AIM A:
In the blog posts on the 2008 campaign, what reason does the quoted op-ed give for young people not protesting the war in the streets as boomers did, and where does it say their energy went instead?
AIM B:
According to the blog posts on the 2008 campaign, which generation does the book "Millennial Makeover" describe?

EXCERPT PROVIDED:
+++++

Submitted by Simon Rosenberg on Wed, 05/14/2008 - 8:43pm.
West Virginia.
Then NARAL. Edwards. Lots of new supers. Boom. Obama strikes back. Hard.
If Senator Clinton doesn't announce a new round of new money in the next few days, this could be over very soon. As I wrote the other day, it really is all about the money now.
Submitted by Aaron Jacobs-Smith on Wed, 05/14/2008 - 5:35pm.
Morley Winograd and Mike Hais, authors of Millennial Makeover: MySpace, YouTube and the Future of American Politics, continue to get a great deal of pick-up in the press.
Frank Rich cites their work in an op-ed for the New York Times:
For five years boomers have been asking, “Why are the kids not in the streets screaming about the war the way we were?” The simple answer: no draft. But as Morley Winograd and Michael D. Hais show in “Millennial Makeover,” their book about the post-1982 American generation, that energy has been plowed into quieter social activism and grand-scale social networking, often linked on the same Web page. The millennials’ bottom-up digital superstructure was there to be mined, for an amalgam of political organizing, fund-raising and fun, and Mr. Obama’s camp knew how to work it. The part of the press that can’t tell the difference between Facebook and, say, AOL, was too busy salivating over the Clintons’ vintage 1990s roster of fat-cat donors to hear the major earthquake rumbling underground.

+++++

SOURCE DATA:
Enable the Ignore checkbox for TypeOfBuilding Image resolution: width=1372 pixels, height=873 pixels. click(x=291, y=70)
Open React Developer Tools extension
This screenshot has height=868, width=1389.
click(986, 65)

+++++

EXERCISE RESPONSE A:
The op-ed's simple answer is that there is no draft. Drawing on Winograd and Hais, it says that generation's energy went instead into quieter social activism and grand-scale social networking.

EXERCISE RESPONSE B:
The post-1982 American generation.